For the full picture on what makes up a good mix, see our guide to the main types of soil and potting media — it explains why each ingredient above behaves the way it does.
What goes wrong with the wrong mix
The wrong soil is one of the most common reasons cape honeysuckle struggles, and the damage often shows up weeks later as a watering problem. For this species specifically:
- Plain garden soil or a cheap, claggy compost compacts in the pot and slowly suffocates cape honeysuckle's roots.
- A pure peat mix that dries to a hard, water-repelling block is hard to re-wet and stresses the plant.
- No drainage hole turns even a good mix into a stagnant, root-rotting sump.

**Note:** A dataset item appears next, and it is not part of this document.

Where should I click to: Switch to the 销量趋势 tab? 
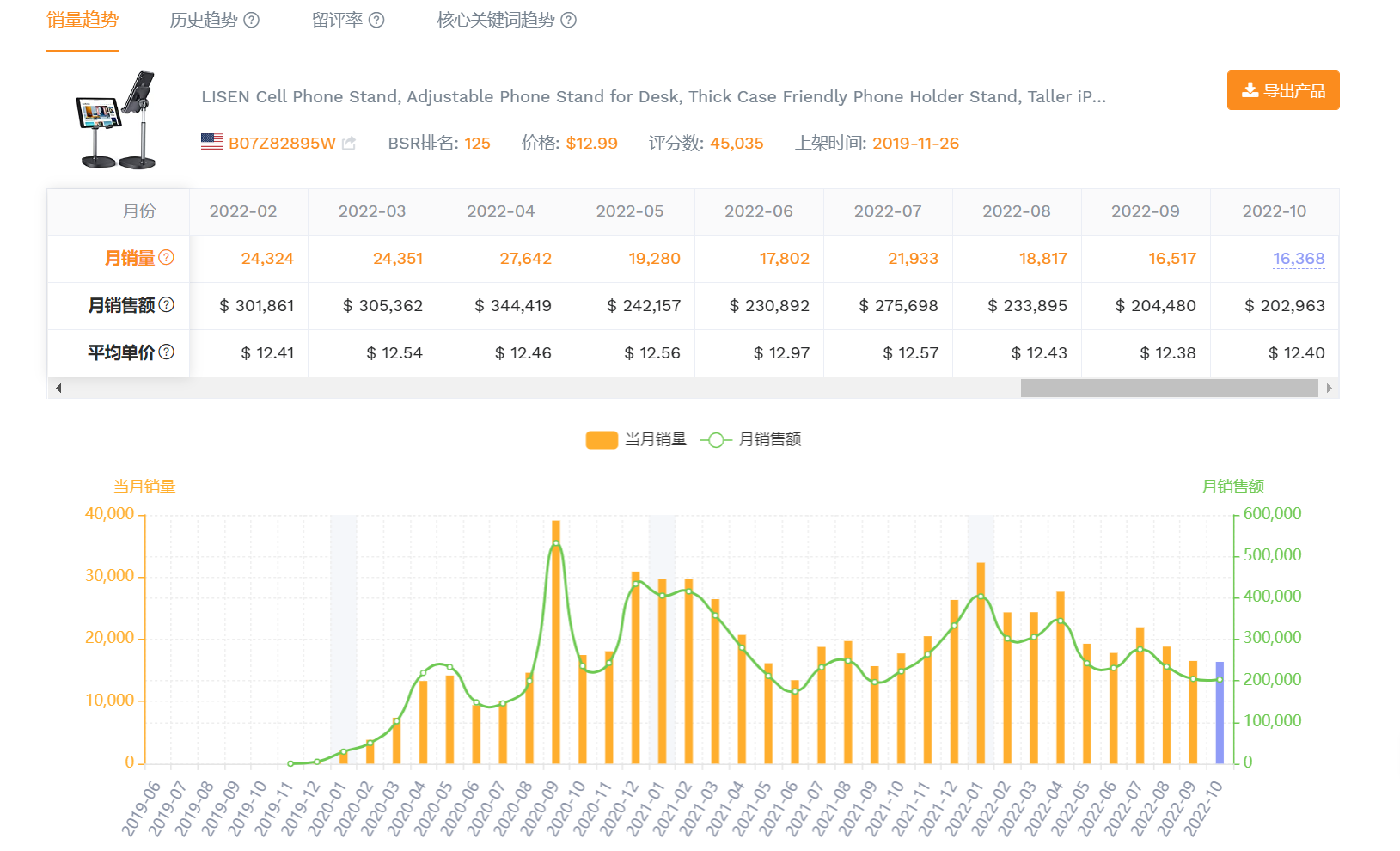pyautogui.click(x=83, y=20)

Reusing tired, compacted old compost or skipping the perlite. A free-draining mix in a pot with a hole solves most "why is it struggling" cases for cape honeysuckle.
pH — does it matter for cape honeysuckle?

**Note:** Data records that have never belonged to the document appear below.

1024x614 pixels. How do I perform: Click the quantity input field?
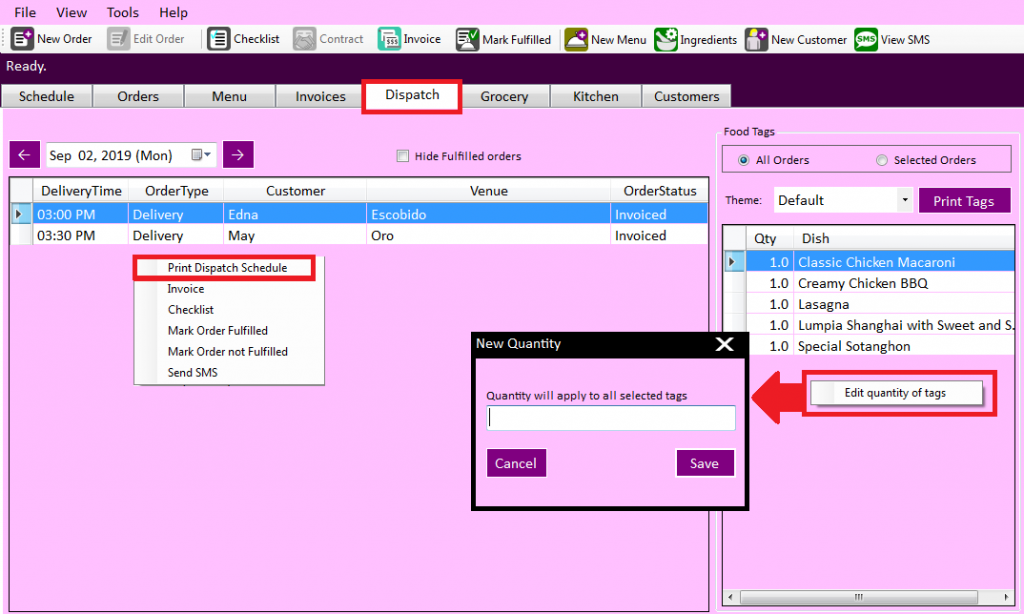(610, 417)
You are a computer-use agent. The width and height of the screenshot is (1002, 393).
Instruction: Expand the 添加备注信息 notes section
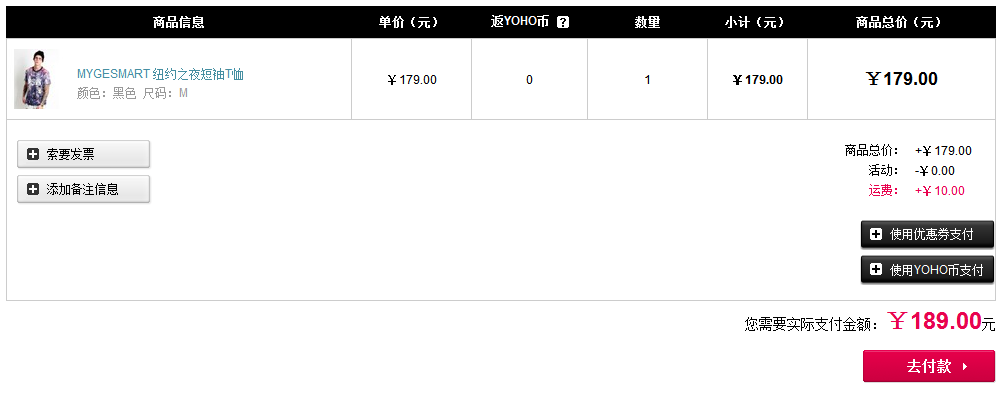[x=84, y=189]
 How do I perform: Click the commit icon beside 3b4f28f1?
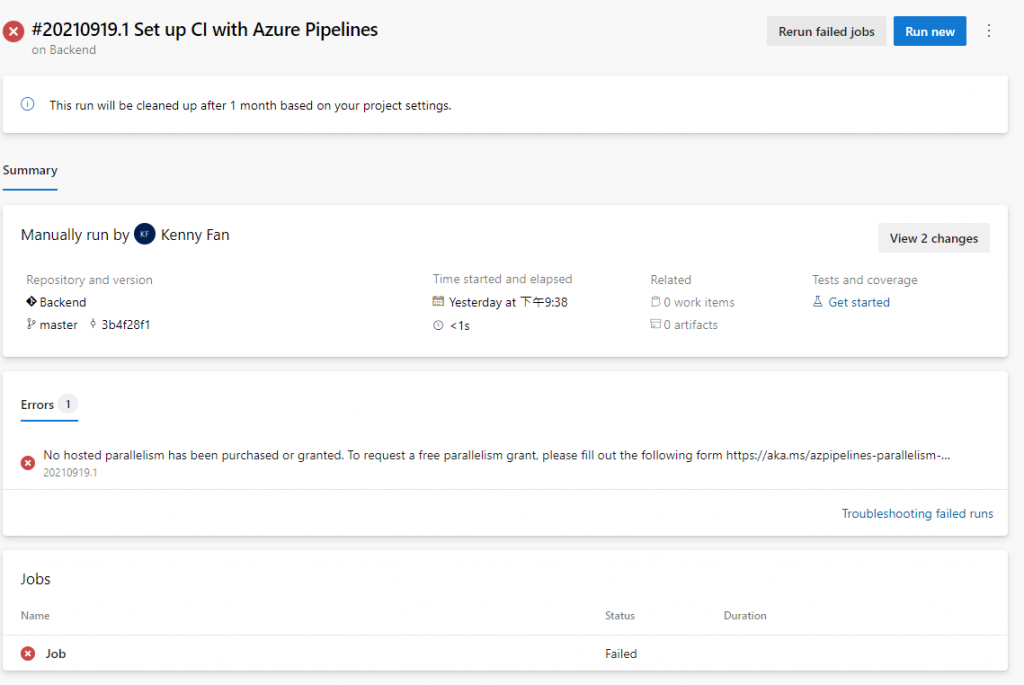(x=93, y=325)
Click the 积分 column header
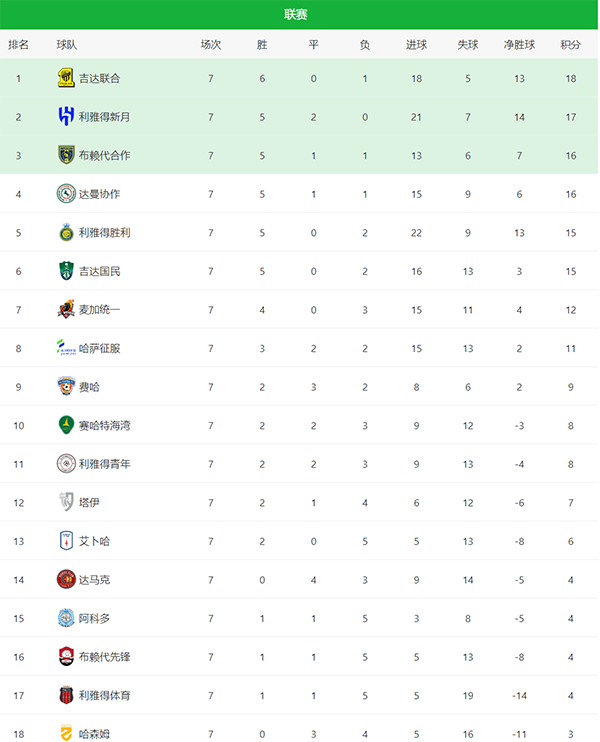 pos(571,45)
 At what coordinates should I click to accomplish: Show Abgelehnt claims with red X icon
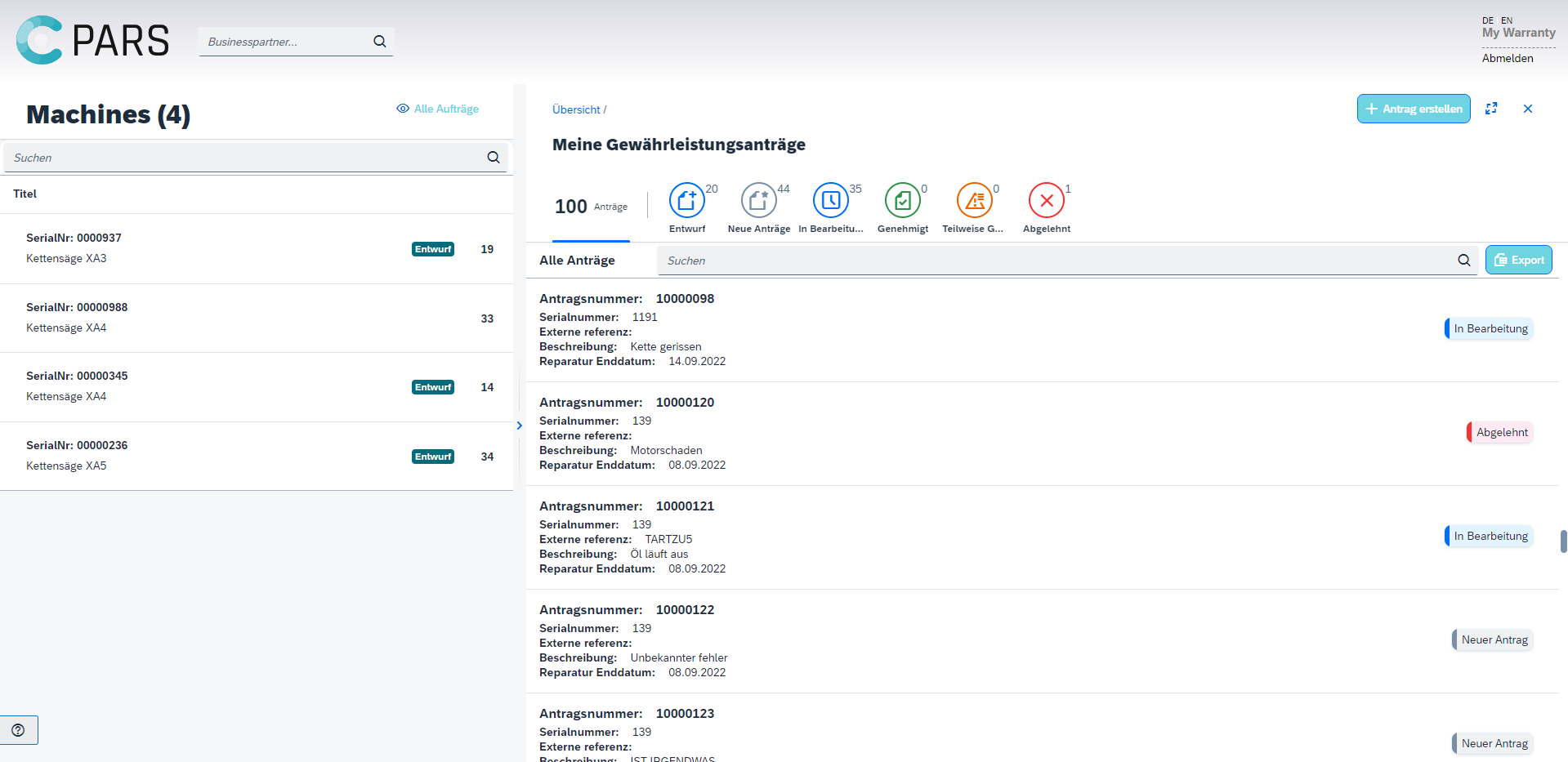click(1046, 201)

Cape honeysuckle is not fussy about pH — a slightly acidic to neutral mix (around pH 6.0-7.0), which a standard peat-free compost provides, is perfectly fine. No testing needed.
If you want to check or adjust it, the soil pH guide walks through testing and the safe ways to nudge a mix more acidic or more alkaline.
DIY mix vs a bagged one
A decent bagged houseplant compost works for cape honeysuckle as long as you mix in perlite for air. The simple DIY ratio above is cheap and more reliable than a budget bag alone.
Drainage and the pot
A pot with a drainage hole and a saucer you empty after watering is all cape honeysuckle needs — the free-draining mix does the rest.
Refresh cape honeysuckle's mix every 18-24 months; even good compost slumps and compacts, and fresh, airy mix is often the simplest fix for a tired plant. When the time comes, our repotting guide for cape honeysuckle covers the timing and technique step by step.
Cape honeysuckle soil — frequently asked questions
What is the best soil mix for cape honeysuckle?
3 parts peat-free houseplant compost : 1 part perlite : 1 part orchid bark or coco chips (optional). Cape honeysuckle is adaptable, but like most houseplants it still needs air at the roots — a mix that drains freely while holding a working moisture reserve.
Can I use normal potting soil for cape honeysuckle?
Plain garden soil or a cheap, claggy compost compacts in the pot and slowly suffocates cape honeysuckle's roots. A decent bagged houseplant compost works for cape honeysuckle as long as you mix in perlite for air. The simple DIY ratio above is cheap and more reliable than a budget bag alone.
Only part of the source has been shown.